A Manhasset man was found guilty in a $1 billion fraud scheme in federal court in Brooklyn after an eight-week trial on a years-long maneuver that conned more than 10,000 investors, according to the Eastern District of New York U.S. Attorney’s office.

David Gentile, 57, is a Manhasset resident and the founder, owner and chief executive officer of GPB Capital Holdings. He was convicted alongside Texas resident Jeffry Schneider, 55, the owner and CEO of Ascendant Capital LLC, for their joint scam.

“The jury found that the defendants lied to investors about the health of their funds and the source of fund distribution payments, all while they were fraudulently making those distribution payments with investor capital to maintain the appearance of successful portfolio companies,” U.S. Attorney Breon Peace said in a statement. “This office has a proud history of prosecuting fraudsters who abuse the trust of investors, and we will continue to vigorously protect the integrity of the financial markets.”

The pair were convicted Aug. 1 of all charges brought against them. This included conspiracy to commit securities fraud, conspiracy to commit wire fraud and securities fraud. Gentile was convicted on two additional counts of wire fraud.

Both face upwards of 20 years in prison.

Gentile and Schneider defrauded the 10,000 victims by misrepresenting fund sources to make monthly distribution payments, according to the U.S. Attorney’s Office.
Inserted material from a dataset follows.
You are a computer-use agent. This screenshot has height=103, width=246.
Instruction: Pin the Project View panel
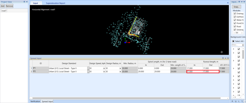click(24, 2)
The duo also misrepresented revenue amounts from GPB’s three investment funds.

GPB, a New York-based investment advisor registered with the SEC, was founded by Gentile in 2013. GPB partnered with Ascendant Capital, a marketing firm founded by Schneider, for dealing with investors.

The U.S. Attorney’s office said the two worked closely together in this scheme, which lasted from August 2015 through December 2018.

“Specifically, Gentile and Schneider, both individually and through employees at Ascendant Capital, represented to investors that the funds would make a monthly distribution payment that would be fully covered from operations, meaning that the companies purchased by the funds would be sufficiently profitable for the payments to be made from the companies’ cash flow, without drawing from capital raised by investors,” the U.S. Attorney’s Office said.

But shortfalls occurred, the U.S. Attorney’s Office said, which led to Gentile and Schenider using back-dated documents and paying investor distributions out of investor capital to cover the gap.

Investor capital paid for a “significant portion” of distributions made to investors, the U.S. Attorney’s Office said.

The U.S. Attorney’s Office said both knew that the funds were insufficient but OK’d the fraudulent distribution payments.